Analisis: Komisaris Goblok atau Sistem Rusak?

Dari uraian di atas, terlihat bahwa kerugian BUMN bukan semata-mata karena “komisaris goblok”. Memang benar, banyak komisaris tidak kompeten dan hanya titipan politik, sehingga pengawasan lemah. Namun faktor lain yang tidak kalah penting adalah sistem tata kelola yang tidak sehat.

Beberapa poin analisis:

Komisaris tidak profesional: tidak mampu memberi arahan, hanya sekadar simbol politik.

Direksi lemah atau tidak independen: sering tunduk pada intervensi politik.

Penugasan negara yang tidak profit oriented: BUMN dipaksa menjalankan proyek sosial tanpa kompensasi memadai.

Budaya birokratis dan korupsi: inefisiensi menjadi penyakit lama yang sulit diberantas.

Dengan kata lain, kerugian BUMN adalah kombinasi antara manajerial buruk (komisaris dan direksi) serta struktur kelembagaan yang tidak sehat.

-888-

Reformasi Tata Kelola BUMN

Agar BUMN tidak terus menjadi sumber kerugian, ada beberapa langkah reformasi yang perlu dilakukan:

1.Profesionalisasi penunjukan komisaris dan direksi.
Harus ada standar kompetensi yang jelas. Pengisian jabatan harus berbasis meritokrasi, bukan politik.

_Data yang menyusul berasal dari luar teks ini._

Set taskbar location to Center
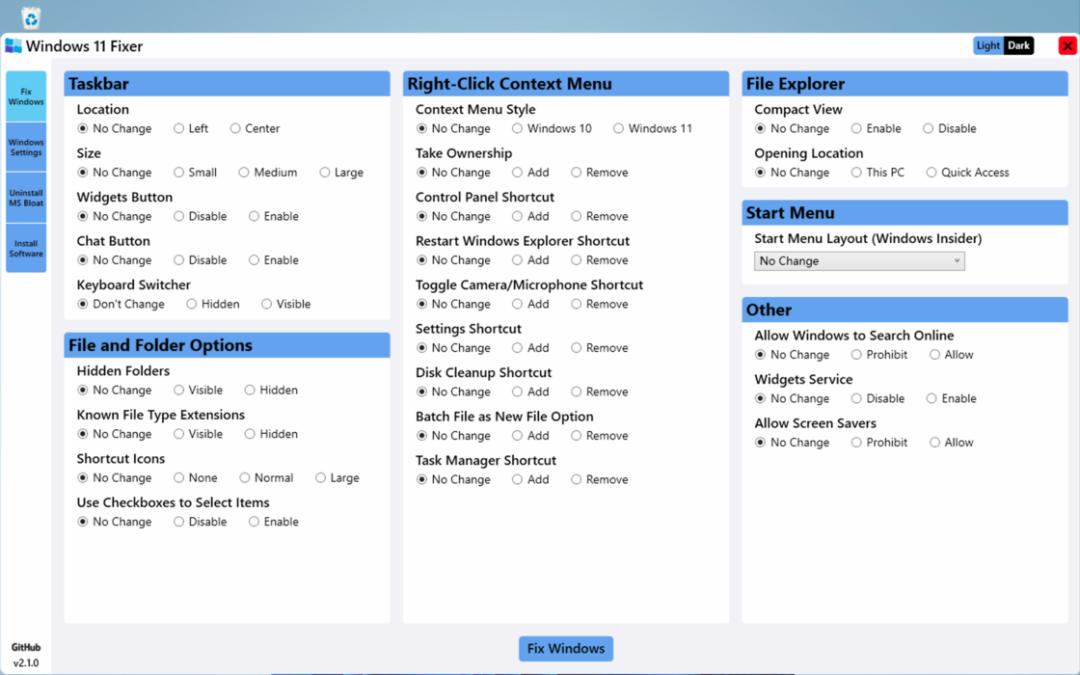The height and width of the screenshot is (675, 1080). (x=255, y=128)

2 Transparansi dan akuntabilitas.
Laporan keuangan BUMN harus terbuka untuk publik, agar ada kontrol sosial.

3.Kompensasi atas penugasan negara.
Jika BUMN ditugaskan menjalankan program sosial, negara harus memberikan kompensasi yang adil.

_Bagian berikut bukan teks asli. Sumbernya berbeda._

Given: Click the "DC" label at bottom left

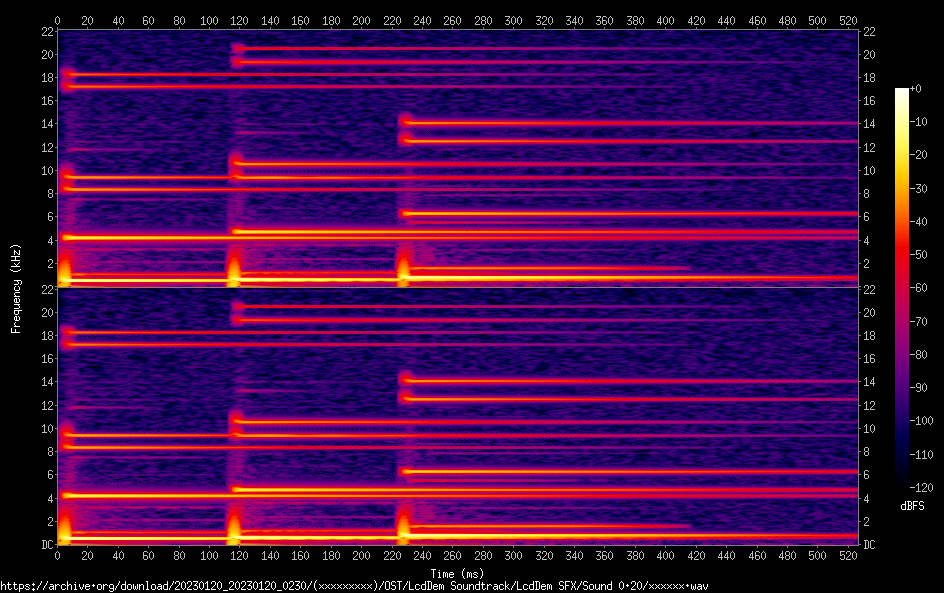Looking at the screenshot, I should coord(46,545).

4 Penguatan fungsi Kementerian BUMN
Kementerian harus lebih ketat dalam evaluasi kinerja komisaris dan direksi.

5.Penerapan prinsip good corporate governance (GCG)

Transparansi, akuntabilitas, responsibilitas, independensi, dan fairness harus menjadi roh pengelolaan BUMN.

Kesimpulan

Pertanyaan apakah BUMN rugi karena “komisaris goblok” sebenarnya hanya menangkap sebagian dari persoalan. Memang benar, banyak komisaris tidak kompeten dan hanya titipan politik, sehingga pengawasan lemah.

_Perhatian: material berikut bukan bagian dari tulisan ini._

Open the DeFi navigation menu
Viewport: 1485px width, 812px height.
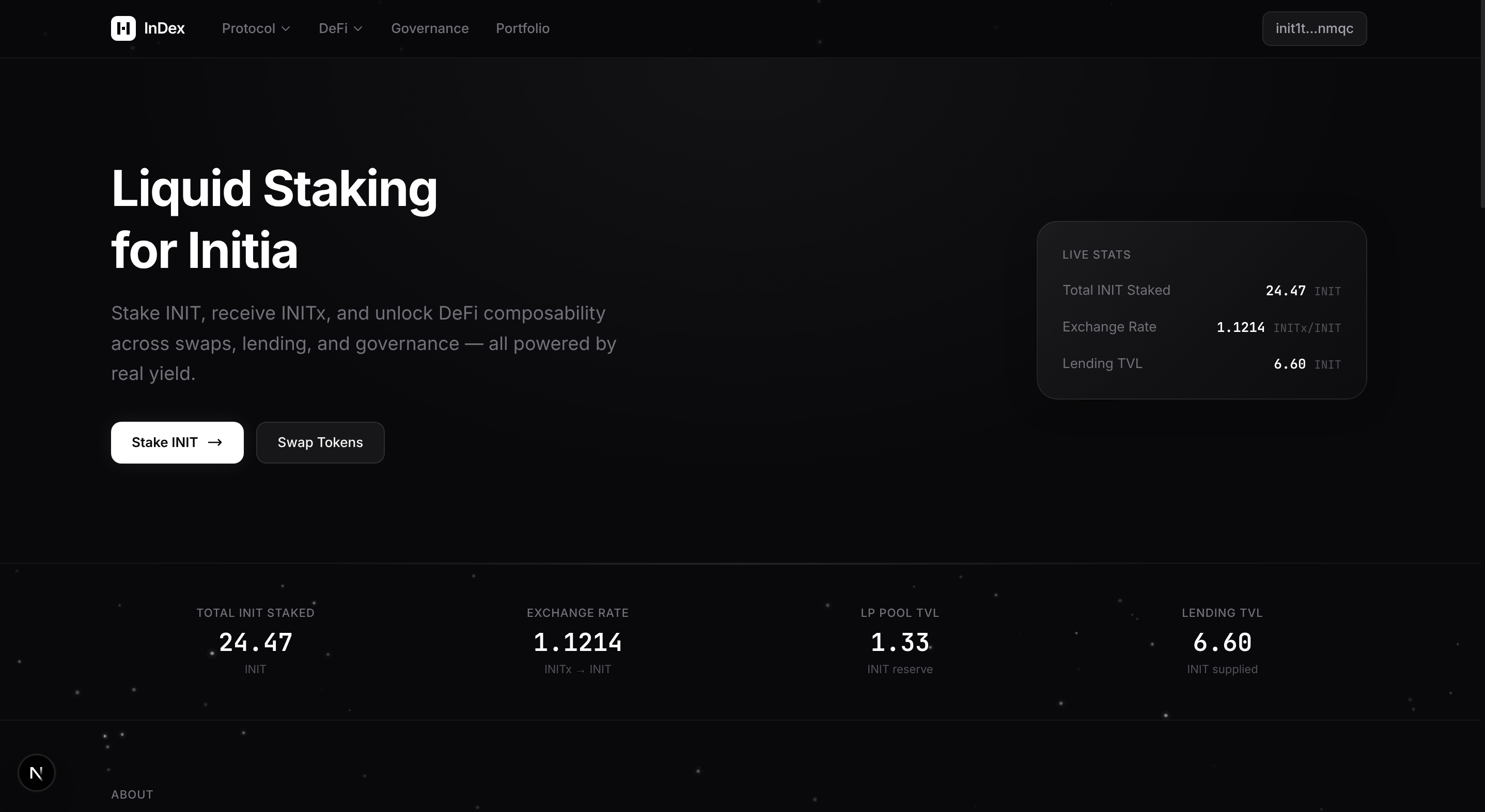tap(341, 28)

Namun kerugian BUMN tidak bisa dijelaskan hanya dengan faktor itu. Ada struktur tata kelola yang rusak, intervensi politik yang kuat, serta penugasan negara yang sering tidak sejalan dengan logika bisnis.

Artinya, masalah BUMN lebih besar dari sekadar individu komisaris. Yang diperlukan adalah reformasi menyeluruh: profesionalisasi pengelolaan, penerapan good corporate governance, dan pemisahan jelas antara fungsi bisnis dan fungsi sosial BUMN.

Hanya dengan cara itu BUMN bisa benar-benar menjadi “pilar ekonomi nasional”, bukan sekadar sapi perah politik yang terus merugi.

والله اعلم بالصواب

C04102025, Tabik 🙏

Daftar Pustaka

Alfarizi, B. (2021). Good Corporate Governance dalam BUMN: Studi atas Fungsi Dewan Komisaris. Jurnal Manajemen & Bisnis, 18(2), 55–72.

Anggoro, A. (2019). “Komisaris BUMN dan Kepentingan Politik: Analisis Penempatan Jabatan Publik.” Jurnal Politik Indonesia, 5(1), 88–104.

Fitriani, R. (2020). Tata Kelola Perusahaan di Indonesia: Antara Teori dan Praktik. Jakarta: Rajawali Pers.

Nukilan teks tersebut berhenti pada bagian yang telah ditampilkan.